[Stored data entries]
....................
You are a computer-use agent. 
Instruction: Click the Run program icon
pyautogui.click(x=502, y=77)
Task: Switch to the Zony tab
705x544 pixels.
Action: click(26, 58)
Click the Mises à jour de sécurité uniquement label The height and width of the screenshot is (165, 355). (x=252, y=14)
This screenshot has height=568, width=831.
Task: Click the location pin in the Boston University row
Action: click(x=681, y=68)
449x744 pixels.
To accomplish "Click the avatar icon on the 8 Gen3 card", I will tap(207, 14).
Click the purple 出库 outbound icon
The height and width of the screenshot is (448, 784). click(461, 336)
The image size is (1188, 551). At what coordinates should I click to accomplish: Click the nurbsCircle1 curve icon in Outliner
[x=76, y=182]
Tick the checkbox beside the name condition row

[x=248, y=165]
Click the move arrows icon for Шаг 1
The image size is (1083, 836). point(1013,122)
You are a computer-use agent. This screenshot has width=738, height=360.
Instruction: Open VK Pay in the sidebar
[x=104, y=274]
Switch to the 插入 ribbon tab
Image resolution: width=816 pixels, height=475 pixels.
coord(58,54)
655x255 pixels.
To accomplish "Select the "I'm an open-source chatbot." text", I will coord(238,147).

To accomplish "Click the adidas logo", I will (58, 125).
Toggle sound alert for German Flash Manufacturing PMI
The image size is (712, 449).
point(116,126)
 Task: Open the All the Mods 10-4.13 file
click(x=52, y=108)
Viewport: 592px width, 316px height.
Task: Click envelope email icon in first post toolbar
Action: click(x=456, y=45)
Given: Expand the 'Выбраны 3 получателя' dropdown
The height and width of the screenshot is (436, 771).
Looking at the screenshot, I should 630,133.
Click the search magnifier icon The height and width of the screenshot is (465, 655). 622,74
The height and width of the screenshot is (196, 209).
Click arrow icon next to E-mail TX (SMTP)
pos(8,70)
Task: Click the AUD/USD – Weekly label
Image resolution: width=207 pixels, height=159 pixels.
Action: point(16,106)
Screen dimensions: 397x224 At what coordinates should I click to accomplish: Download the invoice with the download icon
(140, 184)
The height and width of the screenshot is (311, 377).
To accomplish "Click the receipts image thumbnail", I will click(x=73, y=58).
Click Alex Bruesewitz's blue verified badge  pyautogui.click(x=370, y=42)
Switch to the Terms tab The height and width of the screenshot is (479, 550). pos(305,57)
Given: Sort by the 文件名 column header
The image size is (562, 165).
....................
Each entry must be output exactly as it was written.

REPLY TO THE TASK:
You are a computer-use agent. 
Instruction: Click the Run program icon
pyautogui.click(x=502, y=77)
Task: Switch to the Zony tab
705x544 pixels.
Action: click(26, 58)
Click the Mises à jour de sécurité uniquement label The height and width of the screenshot is (165, 355). (x=252, y=14)
This screenshot has height=568, width=831.
Task: Click the location pin in the Boston University row
Action: click(x=681, y=68)
449x744 pixels.
To accomplish "Click the avatar icon on the 8 Gen3 card", I will tap(207, 14).
Click the purple 出库 outbound icon
The height and width of the screenshot is (448, 784). click(461, 336)
The image size is (1188, 551). At what coordinates should I click to accomplish: Click the nurbsCircle1 curve icon in Outliner
[x=76, y=182]
Tick the checkbox beside the name condition row

[x=248, y=165]
Click the move arrows icon for Шаг 1
The image size is (1083, 836). point(1013,122)
You are a computer-use agent. This screenshot has width=738, height=360.
Instruction: Open VK Pay in the sidebar
[x=104, y=274]
Switch to the 插入 ribbon tab
Image resolution: width=816 pixels, height=475 pixels.
coord(58,54)
655x255 pixels.
To accomplish "Select the "I'm an open-source chatbot." text", I will coord(238,147).

To accomplish "Click the adidas logo", I will (58, 125).
Toggle sound alert for German Flash Manufacturing PMI
The image size is (712, 449).
point(116,126)
 Task: Open the All the Mods 10-4.13 file
click(x=52, y=108)
Viewport: 592px width, 316px height.
Task: Click envelope email icon in first post toolbar
Action: click(x=456, y=45)
Given: Expand the 'Выбраны 3 получателя' dropdown
The height and width of the screenshot is (436, 771).
Looking at the screenshot, I should 630,133.
Click the search magnifier icon The height and width of the screenshot is (465, 655). 622,74
The height and width of the screenshot is (196, 209).
Click arrow icon next to E-mail TX (SMTP)
pos(8,70)
Task: Click the AUD/USD – Weekly label
Image resolution: width=207 pixels, height=159 pixels.
Action: point(16,106)
Screen dimensions: 397x224 At what coordinates should I click to accomplish: Download the invoice with the download icon
(140, 184)
The height and width of the screenshot is (311, 377).
To accomplish "Click the receipts image thumbnail", I will click(x=73, y=58).
Click Alex Bruesewitz's blue verified badge  pyautogui.click(x=370, y=42)
Switch to the Terms tab The height and width of the screenshot is (479, 550). pos(305,57)
Given: Sort by the 文件名 column header
The image size is (562, 165).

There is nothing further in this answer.